Racial Equity & Inclusion Fund Formed to Address COVID-19 Disparities and Beyond

Recent wide-spread reports and data reveals COVID-19 overwhelmingly and disproportionately impacts racially and ethnically diverse communities. This current crisis confirms and magnifies pre-existing social determinants of health, bringing into focus the cumulative impacts of systemic inequities, and lingering policies of racism. 

The Multicultural Subcommittee of the Utah Coronavirus Task Force have prioritized advancing racial equity as one of its short and long-term goals. They define racial equity as the condition that would be achieved if one’s racial identity no longer predicted how one fares in their health, wealth, education, and sociocultural outcomes. They also include in this definition the systemic redistribution of power, opportunities, and access for people of all races and socioeconomic status to ensure that underrepresented communities are equally seen, heard, valued, respected, and considered in the decision-making process. A racial equity approach will also help redress and dismantle the historical disadvantage that people of color, and organizations led by people of color, have been subject to.

As the impacts of this outbreak are still unfolding, the Multicultural Subcommittee launched the Racial Equity and Inclusion Fund. This fund provided grants to community-based organizations (CBOs) to provide emergency support and financial assistance to disproportionately impacted communities, which also focused on lasting impact to alter systemic bias.  

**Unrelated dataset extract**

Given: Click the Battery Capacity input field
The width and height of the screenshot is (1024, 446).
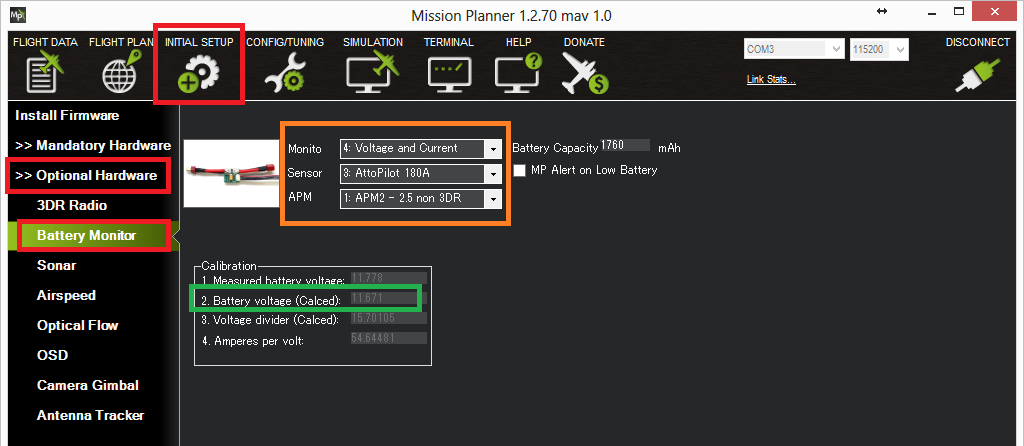Looking at the screenshot, I should [624, 146].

The broader economic crisis surrounding the COVID-19 pandemic has left individuals and families without resources for food, housing, utilities, and other essentials. Many vulnerable workers and families in our community are being left out of federal stimulus support. For example, the CARES Act excludes both undocumented residents and mixed-status households in which at least one member is undocumented. 

Through grantmaking, the Multicultural Subcommittee and its partners increased the ability for organizations working on behalf of marginalized and systematically-isolated communities to sustain a more equitable future for themselves and their communities.